#rectoverso #05 | tout disparut

J’ai 5 ans j’habite avec mes parents un taudis rue de Valence dans le quartier Mouffetard, les marchands de légumes crient, les volailles pendent et les têtes de cochon tirent des langues bleuies par un tampon, ( quelle idée de mourir en suçant son stylo ! ) les fleurs trempent dans des vases en zinc qui mangent les trottoirs, une foule gaillarde et élimée s’agite et s’affaire autour de St Médard, les cloches sonnent.  On se balade souvent au quartier latin, le quartier derrière bastille est trop mal famé pour s’y aventurer sauf si on a besoin de rempailler une chaise. Il ya le bruit constant des pavés dans les rues.

J’ai 5 ans j’ai une queue de cheval et des grosses joues. Dans le jardin vosgien de mon arrière grand père, ( comment est ce possible d’être aussi vieux ! ) sous les tonnelles débordantes de roses qui répandent leurs ombres miroitantes et leur parfum suave, je joue avec ma cousine au regard renfrogné. Tout a l’heure, quelqu’un est venu prévenir qu’un ouvrier de la scierie avait eu les jambes coupées. Le village regorge de potins et de victuailles mais on a pas le droit de jouer près de la rivière c’est dangereux.

J’ai 5 ans et je marche arborant mon ciré jaune tout neuf, sur la promenade des anglais à Cabourg où on nous a prêté une maison ( l’eau mer bateau, les maisons toutes des châteaux)

J’ai 30 ans, Je suis belle, je viens d’avoir un bébé. A Mouffetard plus que des restos et des marchands de glaces, à la bastille aussi. Le trou des halles est rebouché par un centre commercial ( comment s’est possible qu’un chantier dure si longtemps  pour un résultat aussi laid ?) les putes reculent là où le faubourg est encore là pour témoigner du Paris que j’ai arpenté dans ma jeunesse. Il suffit que je remonte vers le Nord pour retrouver la saleté, la gouaille, l’ambiance.

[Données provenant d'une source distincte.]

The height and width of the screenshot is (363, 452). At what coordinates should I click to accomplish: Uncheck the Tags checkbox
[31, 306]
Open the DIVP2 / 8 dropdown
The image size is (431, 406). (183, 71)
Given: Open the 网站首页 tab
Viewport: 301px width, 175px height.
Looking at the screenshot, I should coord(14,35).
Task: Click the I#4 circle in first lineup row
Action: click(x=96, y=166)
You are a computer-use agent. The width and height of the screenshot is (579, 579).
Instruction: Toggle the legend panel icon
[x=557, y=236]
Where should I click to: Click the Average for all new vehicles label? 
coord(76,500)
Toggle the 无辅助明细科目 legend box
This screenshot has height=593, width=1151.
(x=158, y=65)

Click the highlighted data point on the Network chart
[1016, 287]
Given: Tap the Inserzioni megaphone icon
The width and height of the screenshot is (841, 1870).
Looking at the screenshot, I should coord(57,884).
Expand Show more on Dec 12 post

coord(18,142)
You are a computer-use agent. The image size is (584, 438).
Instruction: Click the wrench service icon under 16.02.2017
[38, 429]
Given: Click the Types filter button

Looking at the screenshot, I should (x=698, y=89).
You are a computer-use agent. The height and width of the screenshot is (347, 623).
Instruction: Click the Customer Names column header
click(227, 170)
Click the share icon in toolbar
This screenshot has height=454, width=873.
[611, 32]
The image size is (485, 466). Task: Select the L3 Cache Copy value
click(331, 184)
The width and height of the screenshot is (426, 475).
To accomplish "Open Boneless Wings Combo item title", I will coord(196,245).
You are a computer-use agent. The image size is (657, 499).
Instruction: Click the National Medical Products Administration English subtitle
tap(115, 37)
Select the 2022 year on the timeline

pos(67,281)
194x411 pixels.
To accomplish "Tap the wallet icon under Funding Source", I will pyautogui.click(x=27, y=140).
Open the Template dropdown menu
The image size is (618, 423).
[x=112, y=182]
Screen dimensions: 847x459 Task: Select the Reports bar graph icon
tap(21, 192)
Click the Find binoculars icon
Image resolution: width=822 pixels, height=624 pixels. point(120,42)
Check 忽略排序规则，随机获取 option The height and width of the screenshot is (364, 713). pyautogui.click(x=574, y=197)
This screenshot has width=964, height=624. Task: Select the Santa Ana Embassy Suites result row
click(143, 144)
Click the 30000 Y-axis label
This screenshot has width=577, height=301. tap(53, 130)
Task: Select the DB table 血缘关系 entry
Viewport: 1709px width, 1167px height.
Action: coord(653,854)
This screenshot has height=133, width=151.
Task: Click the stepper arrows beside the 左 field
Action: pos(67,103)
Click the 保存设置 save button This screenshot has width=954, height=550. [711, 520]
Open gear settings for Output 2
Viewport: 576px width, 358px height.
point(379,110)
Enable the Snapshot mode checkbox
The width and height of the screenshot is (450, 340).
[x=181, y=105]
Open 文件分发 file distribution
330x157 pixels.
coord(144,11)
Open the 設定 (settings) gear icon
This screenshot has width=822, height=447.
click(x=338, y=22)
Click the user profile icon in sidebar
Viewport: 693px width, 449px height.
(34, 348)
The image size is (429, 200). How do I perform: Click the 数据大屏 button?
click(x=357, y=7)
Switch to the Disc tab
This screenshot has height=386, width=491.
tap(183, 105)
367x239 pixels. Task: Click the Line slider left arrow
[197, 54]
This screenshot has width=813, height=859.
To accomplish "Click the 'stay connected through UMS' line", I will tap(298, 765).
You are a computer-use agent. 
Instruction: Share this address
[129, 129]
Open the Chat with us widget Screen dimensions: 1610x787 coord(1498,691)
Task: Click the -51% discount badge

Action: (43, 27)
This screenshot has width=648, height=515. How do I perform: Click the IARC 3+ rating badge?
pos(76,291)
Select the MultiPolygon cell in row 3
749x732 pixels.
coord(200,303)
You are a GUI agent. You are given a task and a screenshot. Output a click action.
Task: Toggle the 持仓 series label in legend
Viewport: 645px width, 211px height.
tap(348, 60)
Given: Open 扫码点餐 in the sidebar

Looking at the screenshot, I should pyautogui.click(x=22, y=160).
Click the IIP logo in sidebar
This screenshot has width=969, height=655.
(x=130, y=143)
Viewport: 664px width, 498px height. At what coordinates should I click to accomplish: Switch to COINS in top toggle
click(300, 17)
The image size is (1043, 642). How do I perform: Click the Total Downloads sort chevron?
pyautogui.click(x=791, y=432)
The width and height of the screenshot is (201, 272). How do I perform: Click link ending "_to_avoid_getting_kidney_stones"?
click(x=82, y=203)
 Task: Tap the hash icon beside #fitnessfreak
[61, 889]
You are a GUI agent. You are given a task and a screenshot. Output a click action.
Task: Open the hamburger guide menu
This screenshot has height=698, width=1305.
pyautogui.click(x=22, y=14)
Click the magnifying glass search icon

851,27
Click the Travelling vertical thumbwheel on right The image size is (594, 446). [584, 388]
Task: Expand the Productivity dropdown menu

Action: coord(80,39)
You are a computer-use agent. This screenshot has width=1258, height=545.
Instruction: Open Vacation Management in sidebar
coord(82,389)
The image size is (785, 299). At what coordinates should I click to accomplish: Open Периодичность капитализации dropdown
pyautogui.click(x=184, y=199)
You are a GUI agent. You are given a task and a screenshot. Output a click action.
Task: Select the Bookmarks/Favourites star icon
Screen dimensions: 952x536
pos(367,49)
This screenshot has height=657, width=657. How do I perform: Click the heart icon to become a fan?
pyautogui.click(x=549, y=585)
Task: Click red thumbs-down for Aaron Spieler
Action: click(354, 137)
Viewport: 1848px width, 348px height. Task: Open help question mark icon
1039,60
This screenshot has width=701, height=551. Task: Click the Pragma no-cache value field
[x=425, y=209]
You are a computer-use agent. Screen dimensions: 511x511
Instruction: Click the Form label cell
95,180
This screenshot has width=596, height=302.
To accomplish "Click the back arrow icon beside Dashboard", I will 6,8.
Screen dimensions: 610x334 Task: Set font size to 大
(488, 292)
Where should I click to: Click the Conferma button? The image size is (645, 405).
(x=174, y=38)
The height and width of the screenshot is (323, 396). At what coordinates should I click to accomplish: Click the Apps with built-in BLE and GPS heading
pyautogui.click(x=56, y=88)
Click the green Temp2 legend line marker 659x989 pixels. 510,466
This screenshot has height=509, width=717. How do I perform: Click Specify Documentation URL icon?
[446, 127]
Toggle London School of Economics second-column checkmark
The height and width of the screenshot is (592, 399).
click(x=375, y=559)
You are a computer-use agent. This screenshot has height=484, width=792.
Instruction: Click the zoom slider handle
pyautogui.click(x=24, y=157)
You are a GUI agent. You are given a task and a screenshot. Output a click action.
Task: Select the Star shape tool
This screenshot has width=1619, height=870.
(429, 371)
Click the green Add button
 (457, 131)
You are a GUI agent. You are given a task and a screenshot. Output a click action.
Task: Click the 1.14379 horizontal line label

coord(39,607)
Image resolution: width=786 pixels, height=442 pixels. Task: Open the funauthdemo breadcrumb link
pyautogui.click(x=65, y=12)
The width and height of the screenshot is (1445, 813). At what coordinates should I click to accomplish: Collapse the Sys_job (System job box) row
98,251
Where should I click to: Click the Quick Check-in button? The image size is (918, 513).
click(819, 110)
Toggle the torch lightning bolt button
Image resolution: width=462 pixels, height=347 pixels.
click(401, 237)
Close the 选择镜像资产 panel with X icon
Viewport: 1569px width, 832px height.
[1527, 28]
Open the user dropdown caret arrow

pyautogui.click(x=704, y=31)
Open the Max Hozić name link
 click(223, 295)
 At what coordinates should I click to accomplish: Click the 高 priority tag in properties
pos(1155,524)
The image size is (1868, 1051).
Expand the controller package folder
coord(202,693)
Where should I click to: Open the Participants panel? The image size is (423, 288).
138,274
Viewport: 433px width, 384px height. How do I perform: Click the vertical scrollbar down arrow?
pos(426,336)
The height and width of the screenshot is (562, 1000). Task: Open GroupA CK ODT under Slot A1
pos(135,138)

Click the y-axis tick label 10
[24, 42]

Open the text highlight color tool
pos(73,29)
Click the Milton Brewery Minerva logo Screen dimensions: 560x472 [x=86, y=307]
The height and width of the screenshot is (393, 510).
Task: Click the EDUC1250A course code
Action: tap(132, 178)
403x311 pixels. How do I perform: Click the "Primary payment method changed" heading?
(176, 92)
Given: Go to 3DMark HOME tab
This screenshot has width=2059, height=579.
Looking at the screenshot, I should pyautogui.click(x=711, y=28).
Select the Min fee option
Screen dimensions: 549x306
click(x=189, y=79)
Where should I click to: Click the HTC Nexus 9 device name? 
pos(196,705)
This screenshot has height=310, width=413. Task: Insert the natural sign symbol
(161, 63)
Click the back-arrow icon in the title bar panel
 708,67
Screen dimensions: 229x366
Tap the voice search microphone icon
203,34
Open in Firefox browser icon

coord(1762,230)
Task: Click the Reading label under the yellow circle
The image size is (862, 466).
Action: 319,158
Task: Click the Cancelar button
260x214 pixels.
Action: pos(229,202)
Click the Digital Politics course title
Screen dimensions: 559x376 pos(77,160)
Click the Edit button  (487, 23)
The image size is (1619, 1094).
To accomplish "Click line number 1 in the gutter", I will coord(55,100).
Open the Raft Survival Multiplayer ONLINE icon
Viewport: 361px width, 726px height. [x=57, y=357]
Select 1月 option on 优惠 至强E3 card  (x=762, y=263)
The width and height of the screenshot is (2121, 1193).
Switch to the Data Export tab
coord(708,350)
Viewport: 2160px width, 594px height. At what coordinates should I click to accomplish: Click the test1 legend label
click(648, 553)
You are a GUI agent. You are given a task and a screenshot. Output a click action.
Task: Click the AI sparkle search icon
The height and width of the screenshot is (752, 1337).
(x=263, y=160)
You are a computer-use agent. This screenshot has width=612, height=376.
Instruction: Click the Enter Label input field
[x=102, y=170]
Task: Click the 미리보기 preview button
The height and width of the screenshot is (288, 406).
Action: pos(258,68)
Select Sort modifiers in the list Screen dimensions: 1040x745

J’ai 30 ans, la scierie a fermé depuis des décennies. J’ai voulu montrer Aillevillers à mon compagnon. Les maisons grises aux fenêtres barrées de planches s’alignent désespérément, plus un commerce, je ne reconnais rien, la rivière a été recouverte de macadam. (comment s’est possible q’un village puisse mourrir comme ça ? ) Le jardin sans les roses est tout petit, en friche, la maison est presque en ruine.

 J’ai 30 ans je pousse la poussette le long de la promenade des Anglais qui s’appelle maintenant la promenade Marcel Proust, et si on ne se tourne pas vers Houlgate, on peut croire que rien n’a changé.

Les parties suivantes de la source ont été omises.